A Computational Approach for Exploring Herbal Inhibitors of Acetylcholinesterase in Alzheimer's Disease

Alzheimers Disease (AD) is the most common type of age related dementia in the world. Many hypotheses shed light on several reasons that lead to AD development. The cholinergic hypothesis describes that the destruction of an essential neurotransmitter, acetylcholine (AChE) by acetylcholinesterase (AChE) enzyme, leads to the AD onset. The hydrolysis of acetylcholine by excess amount of AChE decreases the amount of acetylcholine in the brain, thus interfering with the normal brain functions. Many anti-AChE agents can be used to treat AD by targeting AChE. In our study, 14 anti-AChE agents from plants: 1,8-cineol, berberine, carvacrol, cheilanthifoline, coptisine, estragole, harmaline, harmine, liriodenine, myrtenal, naringenin, protopine, scoulerine, stylopine were tested against AChE and compared with two controls: donepezil and galantamine, using different techniques of molecular docking. Molecular docking study was conducted for all the 14 selected ligands against AChE to identify the best three ligands among them. To determine the safety and efficacy of the three best ligands, a set of tests like the druglikeness property test, ADME/T test, PASS & P450 site of metabolism prediction, pharmacophore mapping and modelling and DFT calculations were performed.
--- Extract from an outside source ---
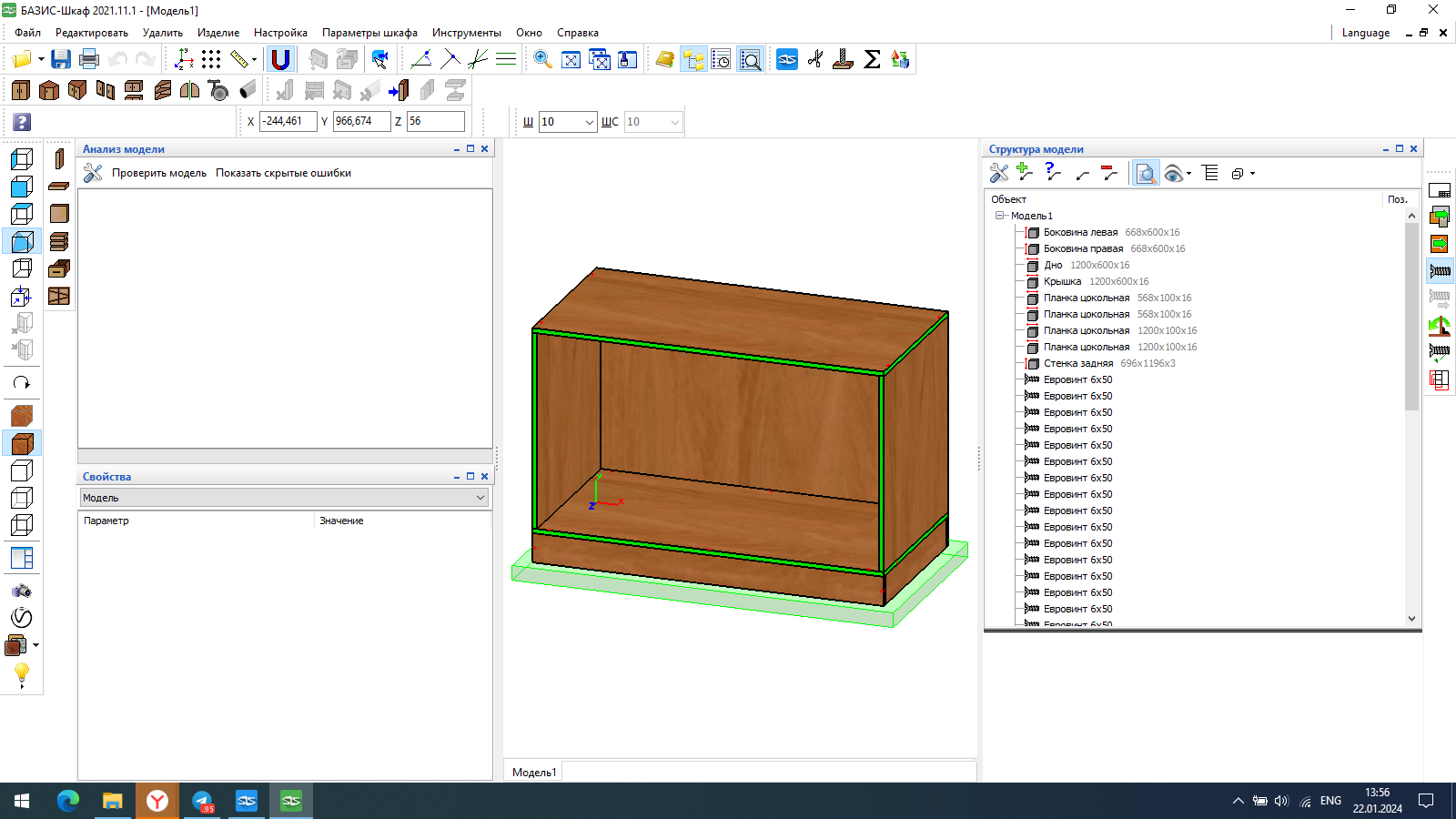Image resolution: width=1456 pixels, height=819 pixels.
Task: Open the Параметры шкафа menu
Action: pyautogui.click(x=369, y=33)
In our experiment, berberine, coptisine and naringenin were determined as the three ligands from the docking study. Further analysis of these 3 ligands showed coptisine as the most potent anti-AChE agent. The molecular dynamics simulation study showed quite good stability of the coptisine-AChE docked complex. Administration of berberine, coptisine and naringenin might be potential treatments for AD.